AUSTIN – Two years after the U.S. Justice Department found widespread abuse and neglect inside a Lubbock institution for people with disabilities, federal agents are coming back to Texas – this time to investigate the Denton State School.
Gov. Rick Perry's office confirmed Wednesday that the Denton facility is under review by the department's civil rights division, and officials at the agency that oversees the state schools said they'd cooperate fully with the investigation.
"We welcome the scrutiny," said Laura Albrecht, a spokeswoman with the Department of Aging and Disability Services.
Randy Spence, superintendent of the Denton State School, directed all calls to the department.
The Denton State School, home to 600 people with physical and mental disabilities, has made headlines since 2002, when an employee punched, kicked and slammed a resident to the brink of death while coming down from a drug-induced rage. Since then, dozens of family members have spoken out and reported allegations of abuse and neglect at the facility.
"This is the biggest institution in Texas, the flagship. And it has an ongoing history of horrific acts of violence," said Jeff Garrison-Tate, an advocate for people with disabilities who supports closing the state schools. "I want to believe a lot of the advocacy, the screaming and yelling that's been going on, has led to this. The planets have finally aligned."
Officials with the state disability agency said they're not sure when inspectors will arrive or how long they'll stay. The last and only time the Justice Department investigated a state institution – the Lubbock State School – they documented conditions for a year and a half.
A report on the Lubbock State School sent to Mr. Perry after that investigation cited poor medical care, improperly restrained and sedated residents, and more than 17 deaths at the Lubbock school during an 18-month period. At the time of the investigators' visit, 66 percent of residents at the facility had been injured by another resident.
In one cited case, employees found a woman unresponsive but failed to perform CPR or call for help for a half-hour. Paramedics determined she had been dead for hours because rigor mortis had already occurred. In that case, investigators found that employees had falsified reports to indicate someone had been checking on the woman.
Denton State School's highest-profile abuse case involves Hasib Chishty, the young man who was bludgeoned into a coma in 2002 by employee Kevin Miller.
The school first tried to tell Mr. Chishty's parents that he had been injured by a seat belt in a van and that he wasn't taken to the hospital for more than a day. By the time Mr. Miller confessed to the beating – and to the fact that he and other employees on his shift had been using crack, marijuana, Valium and a slew of other narcotics at work – Mr. Chishty was nearly paralyzed. Mr. Miller was sentenced to 15 years in prison.
Mr. Chishty, now 34, uses a wheelchair and must be fed through a tube. Mr. Garrison-Tate said Mr.

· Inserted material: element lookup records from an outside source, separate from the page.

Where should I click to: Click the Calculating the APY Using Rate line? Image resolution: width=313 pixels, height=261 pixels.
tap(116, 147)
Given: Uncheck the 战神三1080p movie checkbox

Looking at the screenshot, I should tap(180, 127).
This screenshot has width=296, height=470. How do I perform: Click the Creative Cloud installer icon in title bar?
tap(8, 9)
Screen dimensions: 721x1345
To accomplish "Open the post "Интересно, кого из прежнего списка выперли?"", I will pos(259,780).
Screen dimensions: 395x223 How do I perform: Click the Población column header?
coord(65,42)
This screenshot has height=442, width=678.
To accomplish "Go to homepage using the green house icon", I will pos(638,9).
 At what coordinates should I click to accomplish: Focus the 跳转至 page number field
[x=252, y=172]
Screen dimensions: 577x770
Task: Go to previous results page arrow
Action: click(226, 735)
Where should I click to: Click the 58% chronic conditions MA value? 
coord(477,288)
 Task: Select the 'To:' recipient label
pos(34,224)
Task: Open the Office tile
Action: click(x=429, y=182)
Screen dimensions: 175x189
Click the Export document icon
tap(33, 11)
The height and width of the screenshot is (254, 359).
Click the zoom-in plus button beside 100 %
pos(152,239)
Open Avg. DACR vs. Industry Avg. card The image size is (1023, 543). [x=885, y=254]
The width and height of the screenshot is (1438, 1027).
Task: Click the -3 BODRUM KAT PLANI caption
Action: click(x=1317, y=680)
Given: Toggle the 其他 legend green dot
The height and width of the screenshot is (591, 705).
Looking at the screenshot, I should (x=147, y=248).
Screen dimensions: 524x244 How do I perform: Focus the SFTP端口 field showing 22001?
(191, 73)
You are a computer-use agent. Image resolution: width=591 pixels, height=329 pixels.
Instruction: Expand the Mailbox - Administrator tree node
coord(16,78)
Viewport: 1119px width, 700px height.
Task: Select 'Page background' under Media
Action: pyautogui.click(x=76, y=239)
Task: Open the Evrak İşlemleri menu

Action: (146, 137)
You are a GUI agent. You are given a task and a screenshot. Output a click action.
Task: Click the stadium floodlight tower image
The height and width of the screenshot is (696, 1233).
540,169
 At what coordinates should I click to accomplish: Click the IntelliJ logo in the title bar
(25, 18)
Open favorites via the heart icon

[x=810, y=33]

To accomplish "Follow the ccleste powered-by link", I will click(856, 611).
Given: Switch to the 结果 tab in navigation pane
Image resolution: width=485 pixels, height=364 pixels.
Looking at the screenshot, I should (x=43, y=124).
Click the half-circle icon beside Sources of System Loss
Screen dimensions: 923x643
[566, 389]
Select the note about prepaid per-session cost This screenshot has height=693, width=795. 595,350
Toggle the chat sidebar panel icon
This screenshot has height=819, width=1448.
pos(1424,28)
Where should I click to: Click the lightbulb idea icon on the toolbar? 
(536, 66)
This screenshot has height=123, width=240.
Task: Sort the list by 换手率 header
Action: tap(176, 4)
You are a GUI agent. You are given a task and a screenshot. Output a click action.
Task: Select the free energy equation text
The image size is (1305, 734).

Chishty's family has met extensively with the Department of Justice, probably prompting the inquiry.
For some parents, it's hard to imagine why the department would have reason to investigate the Denton State School. Nancy Ward has had her daughter, who has mental retardation and cerebral palsy, in the school for more than a decade – and the family couldn't be happier.
"They have a wonderful program, a wonderful staff, and Diane has been extremely happy," Ms. Ward said. "It's really a protection thing for her."
Since the Lubbock inspection, the state has installed across-the-board changes at that state school, from appointing a new management team to hiring new medical directors and incident managers. They've also beefed up staffing.
Advocates are hopeful they'll see similar progress at Denton – or even an across-the-board consensus that the state schools need rethinking. A Dallas Morning News review last year of the 13 state institutions for people with disabilities found thousands of allegations of abuse and neglect – hundreds of them confirmed.
In one 2006 case at the Brenham State School, a nurse assistant kicked and punched a mentally disabled resident on the bathroom floor, breaking three ribs and puncturing the resident's liver. In a 2000 incident at the Abilene State School, an aide ignored a resident who was found hours later in a trash bin, naked.
Other state school employees have left residents covered in feces and urine for hours, made them eat off plates where they had vomited, and fallen asleep on the job, waking only after residents engaged in sexual acts.
But some officials say that these types of problems are best resolved in-house and that federal reviews are "no-wins" for state agencies. The civil rights division doesn't have minimum standards for approval, they say, and often threatens legal action without giving the agency a threshold to meet.